Black Star Farmers sought out Designing in Color’s services to envision a new, community-centered version of Seattle historic Cal Anderson Park. Unimpressed by the city council’s concept for the site, Henderson sought DCo’s vision of community-centered, narrative-driven, experiential, and non-Eurocentric design.
The DCo team approached this through a number of Guiding Principles: Narrative-Based Strategies, Awareness of Generational Site Histories, Limiting Historical Revisionism, Knowledge Sharing, and Pursuing Non-Defensible Space. Our designs sought to mute Imperialism, and proliferate an Afrofuturist lexicon. We wanted visitors to circulate, interact, and empathize. We viewed spaces for growing food as the majority and the focus of the programmed spaces, with the boundary separating circulation and growing being frequently blurred.

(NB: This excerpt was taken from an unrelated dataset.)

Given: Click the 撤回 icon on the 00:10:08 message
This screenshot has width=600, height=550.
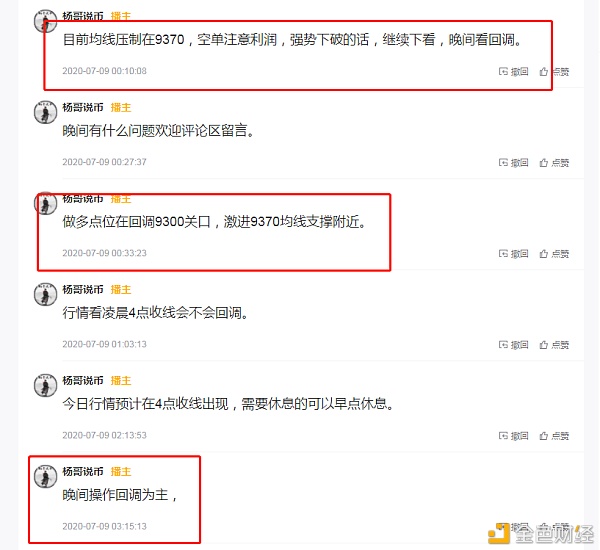Looking at the screenshot, I should click(x=513, y=72).
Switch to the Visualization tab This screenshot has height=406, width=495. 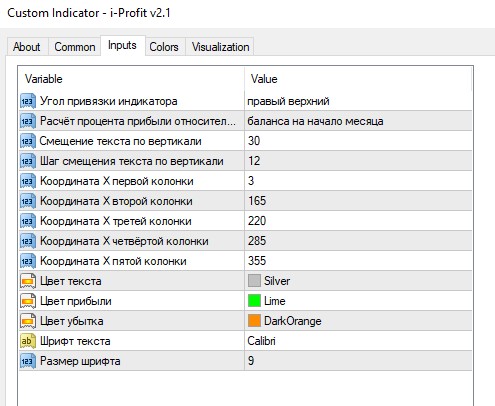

In the community organizing process we wanted to embrace the unhoused, creating non-defensible spaces that do not deter vulnerable populations from public space, conveying powerful Afrofuturist graphics and icons, reflecting on the history of the neighborhood, and embracing the inclusive future we strive for.
Cal Anderson Revisioning brings together the University of Washington’s Environmental departments, local indigenous tribe voices, the Capital district coalition, local park supports, the Gay community, and a local trusted community activist urban farmer.